Lately I've been having a bit of a pity party for myself as I'm alone all day from morning til night with no car, blah blah blah. I often feel left out from my friends in Steinbach that I had to move away from, (since I can't be there on a daily basis) and it makes me quite sad.
But tonight I couldn't sleep, so I decided to catch up on the months of blog readings I'm behind in. One of my friends who had a baby girl about a month before Anthony, is going through something that I can't even imagine going through. One night she woke up and checked on her baby girl to find that she wasn't breathing and was ice cold. She screamed, which thankfully woke the baby up, but the next day the baby had a seizure. Can you imagine having to experience this with your 3 month old baby? It breaks my heart.

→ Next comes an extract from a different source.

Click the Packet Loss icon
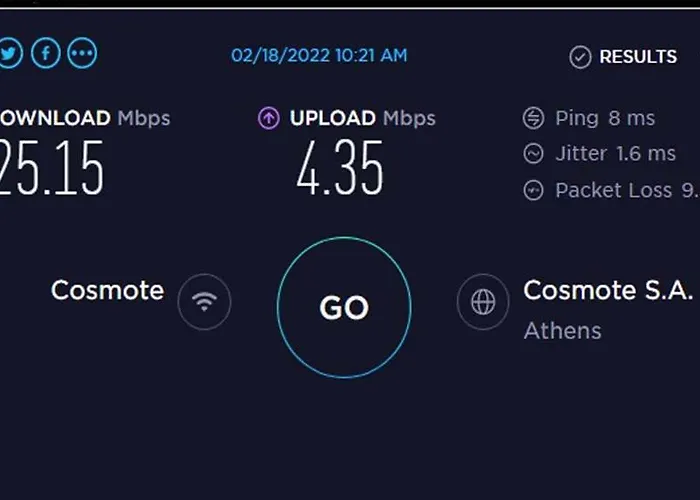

So now they're in the middle of going through tests to see if she has sleep apnea or epilepsy or something else. On top of it, my friend's grandpa just died, she has to have gall bladder surgery in a couple days, and her grandma (who raised her) is in the hospital. Please take a moment right now to send a prayer up for my friend and her family.
So here I am wallowing in self pity for such trivial things in comparison to what these wonderful people have to go through and I'm humbled. Truly humbled.
"Thank you Lord for my healthy boys and my healthy family. Please forgive me for being so self centered."